Albariño – The classic white grape from northwestern Spain which grows in a region revered as a religious pilgrimage destination, on the cool North Atlantic coast. A racy, easy-drinking wine with superb minerality. Quite clean so it goes with a wide range of food accompaniments. Spain is really ground-zero for this grape so look to wines from that country when making a choice of Albariño.
Rosé – Really does well with just about any dish on your table. Don’t be afraid of the color or the sweetness level. Most rosés today are not sweet but reflect the structure of the strong red grapes from which the wine is created. Truly great and classic rosés come from southern France, but darn good ones hail from Washington State.
Sparkling Wine – The party blender. Because of their acids and restrained fruit structure, sparkling wines pair with everything, or nothing. Just by themselves they do fine. Sparkling wines can be expensive, such as Champagne (which are worth every nickel), or you can pick up a reasonably priced Prosecco from Italy or a Cava from Spain. Just be cautious when deciding on a low-priced sparkling wine because sometimes these are a bit on the sweet side. In the lower price range, that sweetness is not really well-structured or well-integrated into the wine. If you like sweet, then no problem.

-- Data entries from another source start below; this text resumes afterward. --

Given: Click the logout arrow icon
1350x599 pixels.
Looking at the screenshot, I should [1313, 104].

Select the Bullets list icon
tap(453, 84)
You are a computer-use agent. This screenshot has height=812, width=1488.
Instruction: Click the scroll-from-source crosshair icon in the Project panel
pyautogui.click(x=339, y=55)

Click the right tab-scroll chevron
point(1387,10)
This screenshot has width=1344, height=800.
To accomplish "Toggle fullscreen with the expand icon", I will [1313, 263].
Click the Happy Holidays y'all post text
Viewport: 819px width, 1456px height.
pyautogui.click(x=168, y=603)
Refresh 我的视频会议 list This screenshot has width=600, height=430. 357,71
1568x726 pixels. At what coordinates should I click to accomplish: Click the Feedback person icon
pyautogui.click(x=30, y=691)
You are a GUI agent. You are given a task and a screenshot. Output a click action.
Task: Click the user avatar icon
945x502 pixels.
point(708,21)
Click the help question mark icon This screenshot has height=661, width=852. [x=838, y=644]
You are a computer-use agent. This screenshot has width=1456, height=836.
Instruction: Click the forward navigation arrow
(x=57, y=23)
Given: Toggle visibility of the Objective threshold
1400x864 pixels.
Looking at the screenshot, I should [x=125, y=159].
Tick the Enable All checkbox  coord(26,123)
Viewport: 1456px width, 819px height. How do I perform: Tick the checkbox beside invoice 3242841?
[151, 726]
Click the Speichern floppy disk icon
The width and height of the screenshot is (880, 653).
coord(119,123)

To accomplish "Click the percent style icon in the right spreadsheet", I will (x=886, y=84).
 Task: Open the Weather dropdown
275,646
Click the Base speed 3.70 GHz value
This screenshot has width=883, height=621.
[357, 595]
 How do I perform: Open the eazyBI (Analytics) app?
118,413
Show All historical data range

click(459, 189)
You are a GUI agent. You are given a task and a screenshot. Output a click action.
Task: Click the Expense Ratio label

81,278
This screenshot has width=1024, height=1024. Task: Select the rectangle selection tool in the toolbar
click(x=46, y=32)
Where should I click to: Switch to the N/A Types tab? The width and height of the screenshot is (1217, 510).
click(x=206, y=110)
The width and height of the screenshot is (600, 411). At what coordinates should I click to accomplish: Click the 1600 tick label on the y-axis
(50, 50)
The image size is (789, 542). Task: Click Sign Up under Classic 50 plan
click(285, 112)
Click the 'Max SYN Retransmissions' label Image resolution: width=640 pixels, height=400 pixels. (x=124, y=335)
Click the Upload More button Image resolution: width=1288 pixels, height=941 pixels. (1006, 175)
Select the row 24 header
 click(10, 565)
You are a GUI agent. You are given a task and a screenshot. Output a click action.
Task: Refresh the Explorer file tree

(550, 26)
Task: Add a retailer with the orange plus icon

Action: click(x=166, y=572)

Pinot Noir – Often the main grape in a great sparkling wine from America or France. The reason that this grape pairs so well with food is that this is the most acidic of fine grapes. Pinot Noir cuts through the fat and the sugars of your cuisine, blending all the elements into a smooth, pleasurable taste on your tongue. Pinot Noir can come from Burgundy, France; Russian River, California; Willamette Valley, Oregon; or Santa Barbara, California.
Beaujolais Nouveau – This wine that by French law cannot be released until the third Thursday of November is the 2014 vintage, and is infamous for its freshness, acidic components, and fruit-sweet –as opposed to sugar-sweet- style. Delightful with turkey, dressing, even cranberry sauce. Put a slight chill on the wine, not cold, and you have a wine that everyone is going to truly enjoy with every course of the feast.
Wishing you and your family a great Gulf Coast Holiday Season filled with fine beverages and memorable dishes. It is a most wonderful time of year, except for all the other times spent at the beach, enjoying festivals, and living the good life alongside pleasurable waters.